L’ouvrage présente le mineur de carrière comme une personne qui a un capital. Il a les moyens de se permettre de prendre des congés sans solde parce qu’il n’a pas nécessairement besoin de chaque jour de travail pour être capable de bien vivre, et ce, avant même l’arrivée des syndicats. Nous découvrons tout un quotidien d’art, de sport, de travailleurs qui s’absentent du travail pour participer à des compétitions, pour vivre leur passion. Que ce soit dans la musique ou le sport, les ouvriers représentaient la mine de Kirkland dans les compétitions contre les autres mines. À travers les extraits de journaux, on prend la mesure de la fierté collective dans les réussites. Cet ouvrage nous présente un univers où l’ouvrier mineur de carrière est l’élite ouvrière de l’époque parce qu’il est parmi les ouvriers les mieux rémunérés pour son travail. La précision du portrait d’un ouvrier mineur de carrière est, certainement, un ajout important de cet ouvrage à la réflexion. Le propos des auteurs nous invite à remettre en question la vision de l’ouvrier comme victime. C’est rafraîchissant par comparaison à la perspective marxiste qui a tendance à voir l’ouvrier comme une personne aliénée.

L’auteur principal part de son vécu personnel pour postuler une distinction entre les mineurs de fond et ceux de surface. Le travail de surface étant réservé aux nouveaux travailleurs ou ceux proches de la retraite, ce serait, entre autres, un moyen d’intégrer la mine pour ensuite pouvoir descendre au fond. Les trois quarts des travailleurs de la mine sont des travailleurs du fond. À travers la lecture, on sent que l’auteur essaie de cerner en quoi ces deux univers sont différents l’un de l’autre. Cette distinction fond/surface est centrale dans l’interprétation des données, elle est le fil d’Ariane des différents chapitres. Il faut évidemment garder en tête la perspective historique de l’ouvrage : on n’interprète pas de manière sociologique en quoi précisément les travailleurs de fond se différencient de ceux de surface.

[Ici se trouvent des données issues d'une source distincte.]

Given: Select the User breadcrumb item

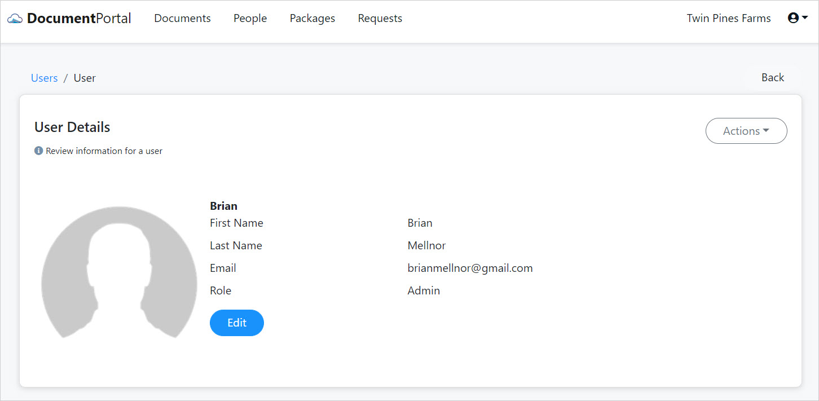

Bref, les auteurs présentent un portrait historique de l’ouvrier mineur de carrière dans son quotidien. Ils nous invitent à partager leur fierté dans l’atteinte de leurs objectifs au travail, leurs épanouissements dans le sport ou la musique et aussi leurs tristesses et frustrations devant les accidents de travail et les trop nombreux deuils de collègues qui étaient souvent aussi des amis.